======== Excerpted records
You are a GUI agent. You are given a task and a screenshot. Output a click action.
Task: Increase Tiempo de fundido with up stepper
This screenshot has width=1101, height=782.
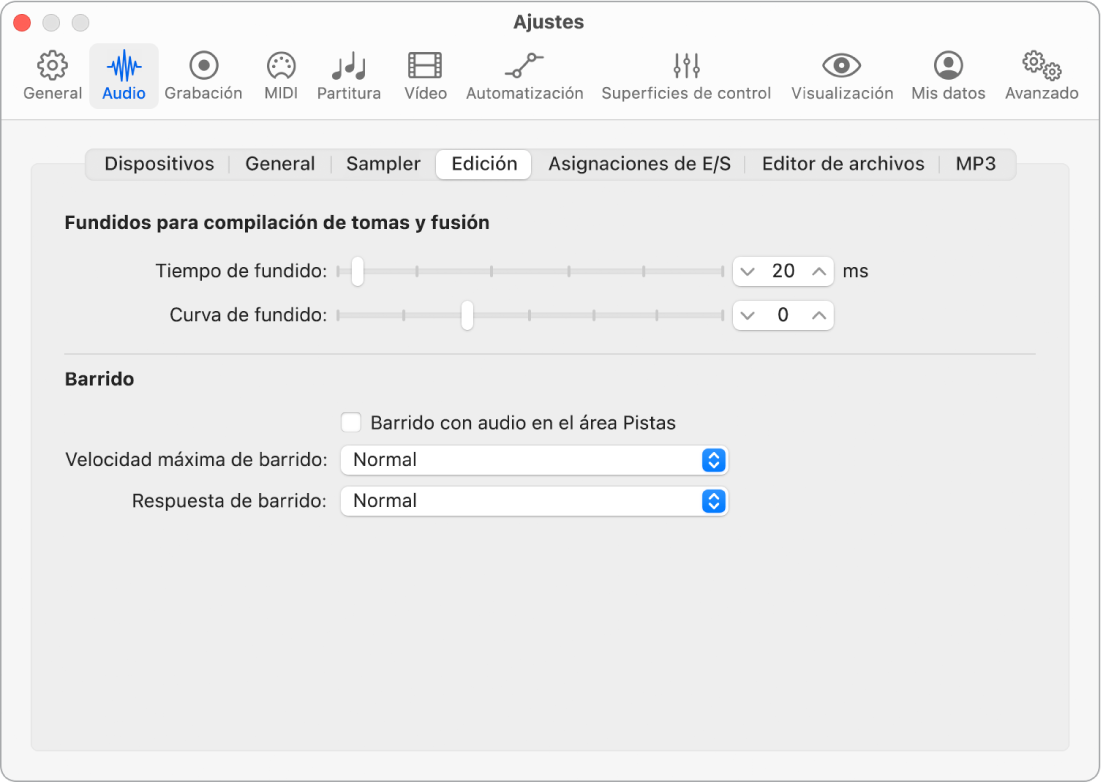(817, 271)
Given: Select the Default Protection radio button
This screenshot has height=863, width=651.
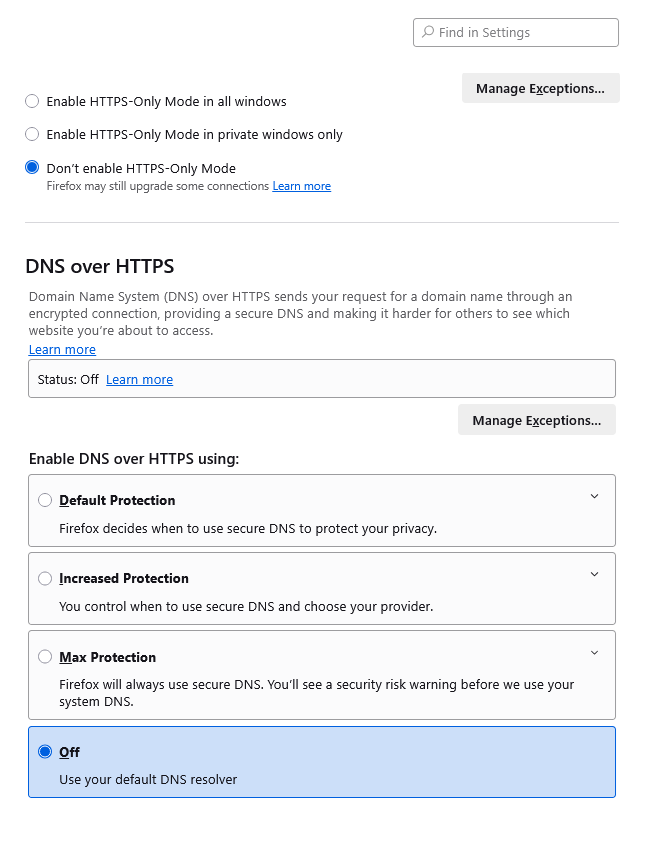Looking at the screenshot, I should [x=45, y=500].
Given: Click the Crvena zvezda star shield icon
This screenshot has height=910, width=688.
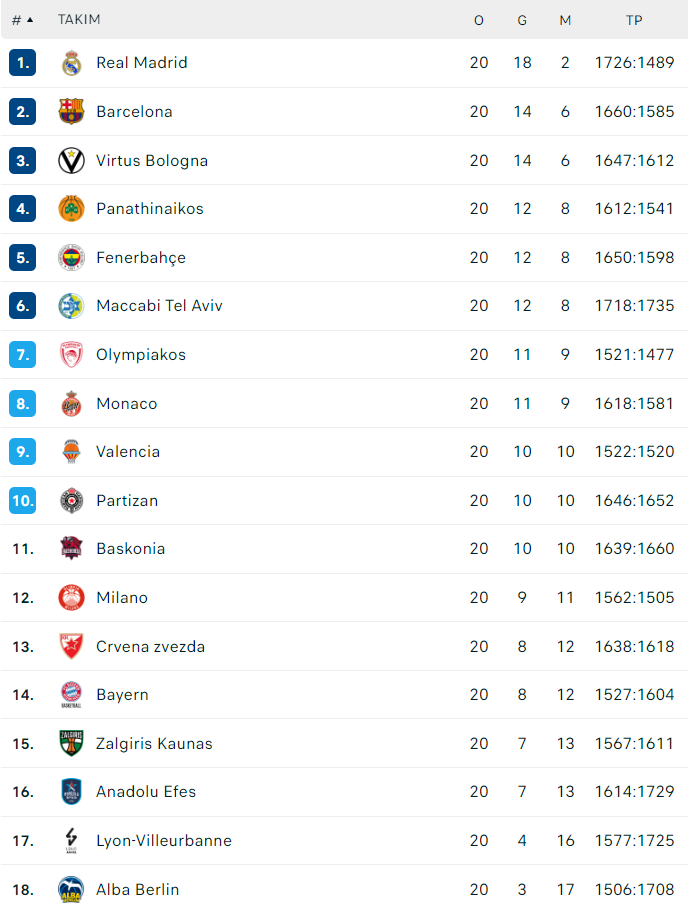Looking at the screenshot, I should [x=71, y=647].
================
The problem:
Count the lines in the items above that contain the string "width", treating uppercase and lowercase as different. Reply with the number only.

Full answer:
3